WHAT NEEDS TO BE DONE
Starting at the line that holds "Instruction: Click Float View to Window", transcribe every line to the end of the data exactly; include no other lines.

Stored items from a collection:
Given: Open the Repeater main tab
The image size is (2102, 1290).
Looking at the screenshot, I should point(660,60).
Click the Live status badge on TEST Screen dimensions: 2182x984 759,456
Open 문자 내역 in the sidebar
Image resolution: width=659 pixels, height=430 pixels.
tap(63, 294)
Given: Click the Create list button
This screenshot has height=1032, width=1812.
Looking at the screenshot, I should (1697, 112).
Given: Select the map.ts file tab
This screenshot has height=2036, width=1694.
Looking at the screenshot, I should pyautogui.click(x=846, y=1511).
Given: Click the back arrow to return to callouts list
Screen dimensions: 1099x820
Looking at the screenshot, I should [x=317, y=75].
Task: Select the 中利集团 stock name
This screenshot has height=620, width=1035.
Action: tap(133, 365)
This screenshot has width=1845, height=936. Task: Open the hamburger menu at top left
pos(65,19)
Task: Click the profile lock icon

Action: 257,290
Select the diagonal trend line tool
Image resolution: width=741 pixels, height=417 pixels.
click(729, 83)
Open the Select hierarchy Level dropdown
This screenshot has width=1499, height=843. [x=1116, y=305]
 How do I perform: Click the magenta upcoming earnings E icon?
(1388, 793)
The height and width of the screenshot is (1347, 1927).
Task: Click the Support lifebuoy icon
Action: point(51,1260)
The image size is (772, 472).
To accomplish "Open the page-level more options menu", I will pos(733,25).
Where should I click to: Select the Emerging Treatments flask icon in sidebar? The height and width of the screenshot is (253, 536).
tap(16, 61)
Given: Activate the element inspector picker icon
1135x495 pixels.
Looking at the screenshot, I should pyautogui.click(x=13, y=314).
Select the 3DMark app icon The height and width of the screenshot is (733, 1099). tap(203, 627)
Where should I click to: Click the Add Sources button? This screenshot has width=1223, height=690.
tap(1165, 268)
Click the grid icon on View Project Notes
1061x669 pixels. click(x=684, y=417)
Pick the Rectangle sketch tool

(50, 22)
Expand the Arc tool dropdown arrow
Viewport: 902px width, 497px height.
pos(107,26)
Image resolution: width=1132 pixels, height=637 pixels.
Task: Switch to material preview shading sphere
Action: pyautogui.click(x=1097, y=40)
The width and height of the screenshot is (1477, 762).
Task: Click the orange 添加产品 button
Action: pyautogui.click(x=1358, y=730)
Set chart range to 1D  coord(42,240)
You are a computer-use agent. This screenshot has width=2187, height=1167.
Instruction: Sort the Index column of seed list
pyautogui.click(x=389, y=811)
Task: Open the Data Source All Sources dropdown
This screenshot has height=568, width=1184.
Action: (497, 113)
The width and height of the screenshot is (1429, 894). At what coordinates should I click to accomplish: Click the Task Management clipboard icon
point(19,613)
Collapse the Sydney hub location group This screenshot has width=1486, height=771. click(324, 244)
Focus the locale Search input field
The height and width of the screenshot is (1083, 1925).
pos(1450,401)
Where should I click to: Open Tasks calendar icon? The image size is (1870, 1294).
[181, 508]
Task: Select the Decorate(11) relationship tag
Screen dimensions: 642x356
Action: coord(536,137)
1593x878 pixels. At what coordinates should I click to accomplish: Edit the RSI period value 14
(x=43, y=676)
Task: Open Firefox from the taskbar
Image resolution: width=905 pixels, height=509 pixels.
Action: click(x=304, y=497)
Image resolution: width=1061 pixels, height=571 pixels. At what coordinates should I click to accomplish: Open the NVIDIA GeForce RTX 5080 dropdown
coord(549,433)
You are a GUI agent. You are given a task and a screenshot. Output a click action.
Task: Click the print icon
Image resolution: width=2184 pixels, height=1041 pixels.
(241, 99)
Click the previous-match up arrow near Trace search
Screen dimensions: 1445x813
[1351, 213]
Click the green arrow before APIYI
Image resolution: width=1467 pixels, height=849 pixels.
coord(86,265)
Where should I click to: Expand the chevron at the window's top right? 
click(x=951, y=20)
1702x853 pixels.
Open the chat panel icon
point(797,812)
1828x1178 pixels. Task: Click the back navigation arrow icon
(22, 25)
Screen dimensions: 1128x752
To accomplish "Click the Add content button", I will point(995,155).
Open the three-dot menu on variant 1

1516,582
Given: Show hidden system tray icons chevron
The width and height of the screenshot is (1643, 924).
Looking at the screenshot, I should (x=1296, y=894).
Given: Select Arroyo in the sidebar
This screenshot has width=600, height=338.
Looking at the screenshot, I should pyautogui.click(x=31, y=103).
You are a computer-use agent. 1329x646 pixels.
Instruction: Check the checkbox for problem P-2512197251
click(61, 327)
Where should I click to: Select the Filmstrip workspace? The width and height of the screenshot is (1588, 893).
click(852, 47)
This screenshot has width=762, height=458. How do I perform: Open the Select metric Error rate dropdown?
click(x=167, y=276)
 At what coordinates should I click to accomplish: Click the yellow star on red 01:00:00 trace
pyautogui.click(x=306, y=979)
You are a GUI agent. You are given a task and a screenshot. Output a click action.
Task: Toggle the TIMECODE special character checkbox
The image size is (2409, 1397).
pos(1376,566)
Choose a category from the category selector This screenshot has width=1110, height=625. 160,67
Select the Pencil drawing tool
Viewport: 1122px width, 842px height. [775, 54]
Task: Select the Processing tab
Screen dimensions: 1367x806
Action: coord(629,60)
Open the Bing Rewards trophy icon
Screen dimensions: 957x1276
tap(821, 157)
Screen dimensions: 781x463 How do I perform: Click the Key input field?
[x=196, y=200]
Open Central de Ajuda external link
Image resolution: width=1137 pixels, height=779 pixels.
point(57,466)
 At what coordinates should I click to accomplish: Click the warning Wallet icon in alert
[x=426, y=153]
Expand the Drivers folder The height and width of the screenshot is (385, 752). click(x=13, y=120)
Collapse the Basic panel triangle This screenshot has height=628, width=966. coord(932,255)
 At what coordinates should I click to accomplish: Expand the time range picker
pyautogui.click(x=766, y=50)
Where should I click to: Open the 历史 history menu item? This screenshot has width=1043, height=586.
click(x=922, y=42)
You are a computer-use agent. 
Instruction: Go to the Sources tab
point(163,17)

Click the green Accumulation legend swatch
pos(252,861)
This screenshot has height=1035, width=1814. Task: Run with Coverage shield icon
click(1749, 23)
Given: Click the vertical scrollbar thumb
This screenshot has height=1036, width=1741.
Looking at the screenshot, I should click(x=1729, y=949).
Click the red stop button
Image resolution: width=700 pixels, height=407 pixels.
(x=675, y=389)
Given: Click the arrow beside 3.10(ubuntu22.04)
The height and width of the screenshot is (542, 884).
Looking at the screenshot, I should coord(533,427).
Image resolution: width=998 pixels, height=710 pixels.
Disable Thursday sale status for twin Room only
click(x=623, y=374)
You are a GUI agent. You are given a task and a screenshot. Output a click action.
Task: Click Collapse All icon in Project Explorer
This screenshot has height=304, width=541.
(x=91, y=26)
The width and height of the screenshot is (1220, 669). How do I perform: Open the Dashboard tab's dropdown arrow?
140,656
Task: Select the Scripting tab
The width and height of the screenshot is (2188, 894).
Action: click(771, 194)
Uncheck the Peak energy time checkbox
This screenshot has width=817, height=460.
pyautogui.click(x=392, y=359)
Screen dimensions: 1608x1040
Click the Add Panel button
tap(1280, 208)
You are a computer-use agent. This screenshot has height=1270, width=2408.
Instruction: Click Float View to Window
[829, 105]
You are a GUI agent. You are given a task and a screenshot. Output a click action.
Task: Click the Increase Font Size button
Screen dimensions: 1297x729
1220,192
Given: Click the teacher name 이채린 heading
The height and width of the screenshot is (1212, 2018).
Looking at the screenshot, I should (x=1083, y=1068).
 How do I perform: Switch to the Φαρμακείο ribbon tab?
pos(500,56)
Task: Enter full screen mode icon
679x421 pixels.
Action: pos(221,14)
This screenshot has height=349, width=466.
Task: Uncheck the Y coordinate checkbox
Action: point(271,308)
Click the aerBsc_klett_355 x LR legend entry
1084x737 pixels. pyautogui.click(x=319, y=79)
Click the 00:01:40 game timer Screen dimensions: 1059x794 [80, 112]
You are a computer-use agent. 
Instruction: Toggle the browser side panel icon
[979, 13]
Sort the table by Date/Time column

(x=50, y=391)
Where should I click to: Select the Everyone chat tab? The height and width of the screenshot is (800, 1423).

ANSWER FOR THIS EXERCISE
Instruction: Click Float View to Window
[829, 105]
You are a GUI agent. You are given a task and a screenshot. Output a click action.
Task: Click the Increase Font Size button
Screen dimensions: 1297x729
1220,192
Given: Click the teacher name 이채린 heading
The height and width of the screenshot is (1212, 2018).
Looking at the screenshot, I should (x=1083, y=1068).
 How do I perform: Switch to the Φαρμακείο ribbon tab?
pos(500,56)
Task: Enter full screen mode icon
679x421 pixels.
Action: pos(221,14)
This screenshot has height=349, width=466.
Task: Uncheck the Y coordinate checkbox
Action: point(271,308)
Click the aerBsc_klett_355 x LR legend entry
1084x737 pixels. pyautogui.click(x=319, y=79)
Click the 00:01:40 game timer Screen dimensions: 1059x794 [80, 112]
You are a computer-use agent. 
Instruction: Toggle the browser side panel icon
[979, 13]
Sort the table by Date/Time column

(x=50, y=391)
Where should I click to: Select the Everyone chat tab? The height and width of the screenshot is (800, 1423).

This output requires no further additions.